**Task list:**
• 1. Decide whether each statement below agrees with the passage on the film and globalization. Answer yes or no for each, and quote the deciding words from the passage.
(a) According to the film's opening credits, replicants were used in the hazardous exploration and colonization of other planets.
(b) The passage names three main ways the film relates to globalization.
(c) The passage holds that humans remain mortal despite globalization.
• 2. Carry on the passage about the film and globalization from its final sentence.

**Text excerpt:**
───
All these moments lost in time like tears in rain.

No matter how globalised the world is, and no matter what incredible experiences humans have thanks to the globalised world that dominates our life, humans are still mortal, and destined for obscurity. This is an essential, universal human condition that the film confronts its audience with.

There are two main ways in which this excellent film can be related to globalisation and the values and paradigms of the 20th century. The first is the way in which replicants were created in order to assist in the exploration and colonisation of other planets as humans spreaded themselves throughout the solar system more and more in this dystopic vision of the future. The opening credits of the film explains the creation of replicants with the following words:

Replicants were used Off-world, in the hazardous exploration and colonisation of other planets.

Globalisation is a phenomenon where the world literally has become a smaller place and humans are impacted more and more by what happens on the other side of the world as trade and consumerism increasingly dominate our lifestyle. This film posits a future world where this globalisation has been taken to its logical future extension in the colonisation of other planets, as life on earth comes to depend more and more on what happens on other planets in the solar system.
───
**Collected data:**

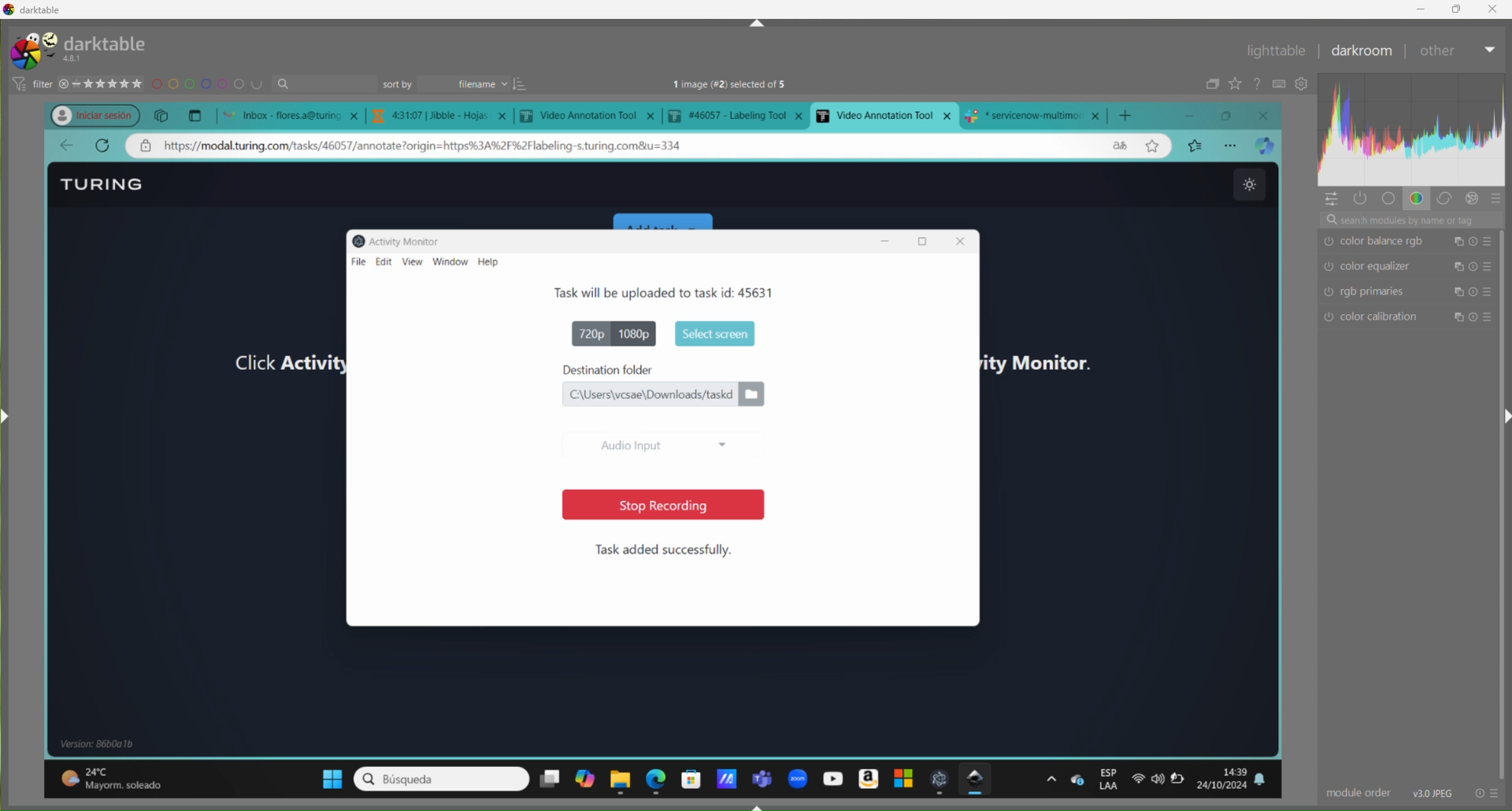  Describe the element at coordinates (584, 333) in the screenshot. I see `720p` at that location.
───
**Outputs in order:**
• 1.
(a) Yes: "Replicants were used Off-world, in the hazardous exploration and colonisation of other planets."
(b) No: "There are two main ways in which this excellent film can be related to globalisation"
(c) Yes: "humans are still mortal, and destined for obscurity"

• 2.
Secondly, Ridley Scott presents a challenging message of what the future could look like environmentally if steps are not taken. Although Los Angeles is viewed in 2019, and hopefully pollution will not have reached such a terrible state in six years, Ridley Scott's Los Angeles is a city that is surrounded permanently by a cloud of smog that means sunlight does not enter into the existence of those that live there. Ridley Scott therefore hopes to impact his viewers with this warning vision of what the world could look like if humans are unable to do anything about the dire environmental situation they are faced with.